> _PROBLEM SET_:
1/ Rewrite the passage on leading organizational change from "- Feel free" to "a big difference.", swapping "empathy" for "compassion".
2/ Continue the passage on leading organizational change from the point where it ends.

> _PASSAGE TO READ_:
• • •

To improve your communication skills:
- Hold one-on-one meetings with workers to get their thoughts on the changes.
- Listen closely outside of meetings to people’s comments.
- Review what you’ve communicated to ensure the messages you want to relay are clear.
- Pay close attention to nonverbal cues.
2. Practice Problem Solving and Decision Making
In addition to communicating, all leaders should work on their problem solving and decision making skills. As organizational change happens, leaders sometimes need to react quickly and make crucial decisions that often affect people’s jobs. They also need to be ready with a solution once problems arise. Many team members will look to you for help and guidance. As such, you must have the confidence to handle the pressure.
To improve your problem solving and decision making abilities:
- Don’t be afraid to test out new ideas and solutions found through innovative leadership.
- Look for guidance and advice from mentors.
- Gain leadership skills by reading material from a variety of leaders who have different perspectives.
- Prepare ahead of time for what might go wrong and have backup plans in place.
- Feel free to get suggestions from people at all levels of the organization.
3. Gain Greater Emotional Intelligence
Change can have a powerful effect on people, especially when it concerns what they do for their jobs. As you work with people to adapt to organizational change, work to improve your emotional intelligence. This involves becoming aware of your emotions and developing empathy for others. Emotional intelligence essentially means regulating your emotions and understanding what others may be going through as a way to connect to them. During periods of dramatic change, showing emotional intelligence can make a big difference.
To show more emotional intelligence:
- Influence others by serving them, which helps show servant leadership.
- Show optimism and a positive attitude around others.
- Encourage people and avoid negative criticism when they make mistakes.
- Get to know your team members by building bonds with them.
4. Delegate Responsibilities
Enacting organizational change can turn into a massive task, even for individual teams. Taking on everything yourself comes with increased pressure and stress, which results in a higher chance of making mistakes. In response to these challenges, don’t be afraid to delegate some of the responsibilities to other team members. Delegation shows you trust others with some of the most important tasks to accomplish these changes. It also helps you manage the time it takes for completion. By delegating responsibilities, you allow others to practice leadership and provide them with a sense of ownership over all the changes happening at the company.

• • •

> _PROVIDED MATERIAL_:
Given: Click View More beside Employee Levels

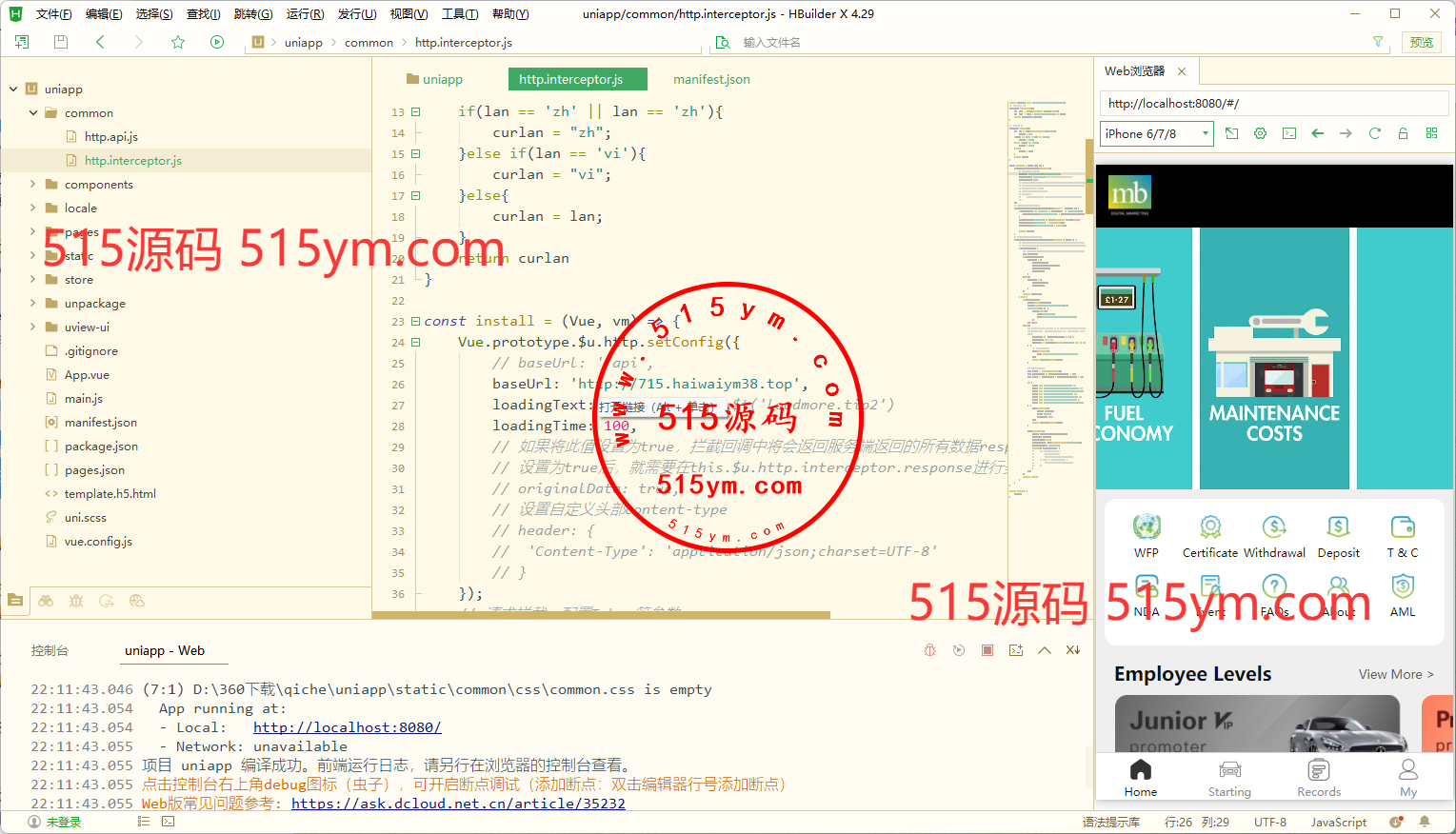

• • •

> _RESULTS_:
1/
- Feel free to get suggestions from people at all levels of the organization.
3. Gain Greater Emotional Intelligence
Change can have a powerful effect on people, especially when it concerns what they do for their jobs. As you work with people to adapt to organizational change, work to improve your emotional intelligence. This involves becoming aware of your emotions and developing compassion for others. Emotional intelligence essentially means regulating your emotions and understanding what others may be going through as a way to connect to them. During periods of dramatic change, showing emotional intelligence can make a big difference.

2/
5. Develop Your Organizational Skills
With so many changes happening, you’ll need to develop your organizational skills to get things done. Change management requires team leaders to be exceptionally organized and ready to deal with the complexities of significant change. Otherwise, without the right organizational skills, tasks won’t be completed in a timely fashion and whole teams will act disorganized and directionless.
To improve your organizational skills:
- Plan out your day, week, and month in advance to ensure you stay on top of everything.
- Limit distractions while you work, including non-work-related messages on your phone.
- Create to-do lists where you can check off each task once finished.
- Do your most difficult tasks at the time of day when you’re most productive.
Be Ready For Organizational Change
When executives undertake organizational change, many people within the company may feel uneasy about the future. Change is necessary for businesses to survive and thrive in a volatile world, but the road can certainly be a bumpy one. Indeed, with a deeper knowledge of the challenges that lie ahead, you’ll know what skills you need to work on for you and your team to succeed. Look at each change as a way for you to grow and reach a new level of performance. As Walt Disney once said, “Times and conditions change so rapidly that we must keep our aim constantly focused on the future.” As you prepare for change, you’ll be ready for what the future holds.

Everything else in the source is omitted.